Records from a data collection
*** Block opens ***
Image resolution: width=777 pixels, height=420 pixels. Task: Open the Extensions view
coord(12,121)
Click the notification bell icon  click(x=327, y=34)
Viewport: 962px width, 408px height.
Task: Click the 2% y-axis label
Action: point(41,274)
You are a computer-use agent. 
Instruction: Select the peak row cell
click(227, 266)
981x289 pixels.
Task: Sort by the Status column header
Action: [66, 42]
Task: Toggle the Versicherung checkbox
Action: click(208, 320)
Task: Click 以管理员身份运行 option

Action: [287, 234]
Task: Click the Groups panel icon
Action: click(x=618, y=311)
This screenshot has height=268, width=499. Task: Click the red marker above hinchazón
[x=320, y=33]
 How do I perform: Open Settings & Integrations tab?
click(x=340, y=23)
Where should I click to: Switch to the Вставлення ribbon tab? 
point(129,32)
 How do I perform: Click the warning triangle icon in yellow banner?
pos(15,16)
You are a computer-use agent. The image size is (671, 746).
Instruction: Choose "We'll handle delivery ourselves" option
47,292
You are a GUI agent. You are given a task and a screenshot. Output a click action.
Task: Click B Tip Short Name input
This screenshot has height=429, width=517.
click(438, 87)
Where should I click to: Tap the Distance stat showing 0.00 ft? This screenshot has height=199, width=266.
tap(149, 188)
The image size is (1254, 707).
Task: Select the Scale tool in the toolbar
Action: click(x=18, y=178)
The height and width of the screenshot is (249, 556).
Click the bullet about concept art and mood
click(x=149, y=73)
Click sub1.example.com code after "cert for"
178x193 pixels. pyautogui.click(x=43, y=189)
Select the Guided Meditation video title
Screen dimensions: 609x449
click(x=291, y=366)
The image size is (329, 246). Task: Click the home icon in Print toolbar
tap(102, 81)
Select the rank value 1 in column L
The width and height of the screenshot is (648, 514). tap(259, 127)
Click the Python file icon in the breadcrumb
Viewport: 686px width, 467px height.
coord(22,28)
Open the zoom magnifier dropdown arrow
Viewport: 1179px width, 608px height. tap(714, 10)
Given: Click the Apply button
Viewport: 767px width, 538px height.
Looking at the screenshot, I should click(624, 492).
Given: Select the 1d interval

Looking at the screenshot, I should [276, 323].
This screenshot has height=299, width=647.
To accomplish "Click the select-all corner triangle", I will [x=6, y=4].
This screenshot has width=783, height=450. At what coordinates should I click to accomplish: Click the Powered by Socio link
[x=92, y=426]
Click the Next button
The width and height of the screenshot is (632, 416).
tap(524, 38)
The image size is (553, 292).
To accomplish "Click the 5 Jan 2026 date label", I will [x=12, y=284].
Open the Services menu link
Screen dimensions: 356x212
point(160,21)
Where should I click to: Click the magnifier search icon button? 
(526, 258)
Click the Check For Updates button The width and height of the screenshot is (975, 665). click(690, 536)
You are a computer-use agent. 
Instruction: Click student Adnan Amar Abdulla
*** Block closes ***
The response should be an exact repeat of the data above.

Image resolution: width=777 pixels, height=420 pixels. Task: Open the Extensions view
coord(12,121)
Click the notification bell icon  click(x=327, y=34)
Viewport: 962px width, 408px height.
Task: Click the 2% y-axis label
Action: point(41,274)
You are a computer-use agent. 
Instruction: Select the peak row cell
click(227, 266)
981x289 pixels.
Task: Sort by the Status column header
Action: [66, 42]
Task: Toggle the Versicherung checkbox
Action: click(208, 320)
Task: Click 以管理员身份运行 option

Action: [287, 234]
Task: Click the Groups panel icon
Action: click(x=618, y=311)
This screenshot has height=268, width=499. Task: Click the red marker above hinchazón
[x=320, y=33]
 How do I perform: Open Settings & Integrations tab?
click(x=340, y=23)
Where should I click to: Switch to the Вставлення ribbon tab? 
point(129,32)
 How do I perform: Click the warning triangle icon in yellow banner?
pos(15,16)
You are a computer-use agent. The image size is (671, 746).
Instruction: Choose "We'll handle delivery ourselves" option
47,292
You are a GUI agent. You are given a task and a screenshot. Output a click action.
Task: Click B Tip Short Name input
This screenshot has height=429, width=517.
click(438, 87)
Where should I click to: Tap the Distance stat showing 0.00 ft? This screenshot has height=199, width=266.
tap(149, 188)
The image size is (1254, 707).
Task: Select the Scale tool in the toolbar
Action: click(x=18, y=178)
The height and width of the screenshot is (249, 556).
Click the bullet about concept art and mood
click(x=149, y=73)
Click sub1.example.com code after "cert for"
178x193 pixels. pyautogui.click(x=43, y=189)
Select the Guided Meditation video title
Screen dimensions: 609x449
click(x=291, y=366)
The image size is (329, 246). Task: Click the home icon in Print toolbar
tap(102, 81)
Select the rank value 1 in column L
The width and height of the screenshot is (648, 514). tap(259, 127)
Click the Python file icon in the breadcrumb
Viewport: 686px width, 467px height.
coord(22,28)
Open the zoom magnifier dropdown arrow
Viewport: 1179px width, 608px height. tap(714, 10)
Given: Click the Apply button
Viewport: 767px width, 538px height.
Looking at the screenshot, I should click(624, 492).
Given: Select the 1d interval

Looking at the screenshot, I should [276, 323].
This screenshot has height=299, width=647.
To accomplish "Click the select-all corner triangle", I will [x=6, y=4].
This screenshot has width=783, height=450. At what coordinates should I click to accomplish: Click the Powered by Socio link
[x=92, y=426]
Click the Next button
The width and height of the screenshot is (632, 416).
tap(524, 38)
The image size is (553, 292).
To accomplish "Click the 5 Jan 2026 date label", I will [x=12, y=284].
Open the Services menu link
Screen dimensions: 356x212
point(160,21)
Where should I click to: Click the magnifier search icon button? 
(526, 258)
Click the Check For Updates button The width and height of the screenshot is (975, 665). click(690, 536)
You are a computer-use agent. 
Instruction: Click student Adnan Amar Abdulla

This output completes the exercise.